Douglas A. McIntyre is the co-founder, chief executive officer and editor in chief of 24/7 Wall St. and 24/7 Tempo. He has held these jobs since 2006.

McIntyre has written thousands of articles for 24/7 Wall St. He is an expert on corporate finance, the automotive industry, media companies and international finance. He has edited articles on national demographics, sports, personal income and travel.

His work has been quoted or mentioned in The New York Times, The Wall Street Journal, Los Angeles Times, The Washington Post, NBC News, Time, The New Yorker, HuffPost USA Today, Business Insider, Yahoo, AOL, MarketWatch, The Atlantic, Bloomberg, New York Post, Chicago Tribune, Forbes, The Guardian and many other major publications. McIntyre has been a guest on CNBC, the BBC and television and radio stations across the country.

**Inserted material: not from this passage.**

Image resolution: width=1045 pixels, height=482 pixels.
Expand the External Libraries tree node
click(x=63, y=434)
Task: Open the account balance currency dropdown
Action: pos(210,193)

A magna cum laude graduate of Harvard College, McIntyre also was president of The Harvard Advocate. Founded in 1866, the Advocate is the oldest college publication in the United States.

TheStreet.com, Comps.com and Edgar Online are some of the public companies for which McIntyre served on the board of directors. He was a Vicinity Corporation board member when the company was sold to Microsoft in 2002. He served on the audit committees of some of these companies.

McIntyre has been the CEO of FutureSource, a provider of trading terminals and news to commodities and futures traders. He was president of Switchboard, the online phone directory company. He served as chairman and CEO of On2 Technologies, the video compression company that provided video compression software for Adobe’s Flash. Google bought On2 in 2009.